> _Aim of the task_: Everything from the line holding "Given: Tick the Allow Open Gates checkbox" to the end of the data must be reproduced exactly; include both boundary lines and nothing else.
┌─ Dataset excerpts
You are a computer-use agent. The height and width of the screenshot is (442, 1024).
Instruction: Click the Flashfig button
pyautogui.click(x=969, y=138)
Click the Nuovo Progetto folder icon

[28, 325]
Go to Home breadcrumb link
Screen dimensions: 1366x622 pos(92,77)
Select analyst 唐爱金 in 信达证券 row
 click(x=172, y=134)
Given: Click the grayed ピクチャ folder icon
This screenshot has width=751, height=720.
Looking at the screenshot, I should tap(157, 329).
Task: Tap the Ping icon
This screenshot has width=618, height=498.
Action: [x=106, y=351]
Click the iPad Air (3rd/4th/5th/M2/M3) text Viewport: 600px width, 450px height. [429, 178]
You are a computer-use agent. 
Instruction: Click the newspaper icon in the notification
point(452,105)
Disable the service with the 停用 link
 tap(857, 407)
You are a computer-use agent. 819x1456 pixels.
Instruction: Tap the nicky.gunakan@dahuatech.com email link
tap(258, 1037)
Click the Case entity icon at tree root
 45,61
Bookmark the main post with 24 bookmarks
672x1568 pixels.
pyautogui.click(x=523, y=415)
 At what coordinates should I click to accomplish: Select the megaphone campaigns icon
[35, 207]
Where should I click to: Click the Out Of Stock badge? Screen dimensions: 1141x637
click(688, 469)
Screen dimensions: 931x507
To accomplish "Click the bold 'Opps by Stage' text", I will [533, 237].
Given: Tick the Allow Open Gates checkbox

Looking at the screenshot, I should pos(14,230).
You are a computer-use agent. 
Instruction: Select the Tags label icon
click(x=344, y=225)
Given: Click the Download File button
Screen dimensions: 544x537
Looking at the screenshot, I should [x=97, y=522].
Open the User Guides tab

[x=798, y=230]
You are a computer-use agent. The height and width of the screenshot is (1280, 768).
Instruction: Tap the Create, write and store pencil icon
└─
> _Task answer_:
Given: Tick the Allow Open Gates checkbox

Looking at the screenshot, I should pos(14,230).
You are a computer-use agent. 
Instruction: Select the Tags label icon
click(x=344, y=225)
Given: Click the Download File button
Screen dimensions: 544x537
Looking at the screenshot, I should [x=97, y=522].
Open the User Guides tab

[x=798, y=230]
You are a computer-use agent. The height and width of the screenshot is (1280, 768).
Instruction: Tap the Create, write and store pencil icon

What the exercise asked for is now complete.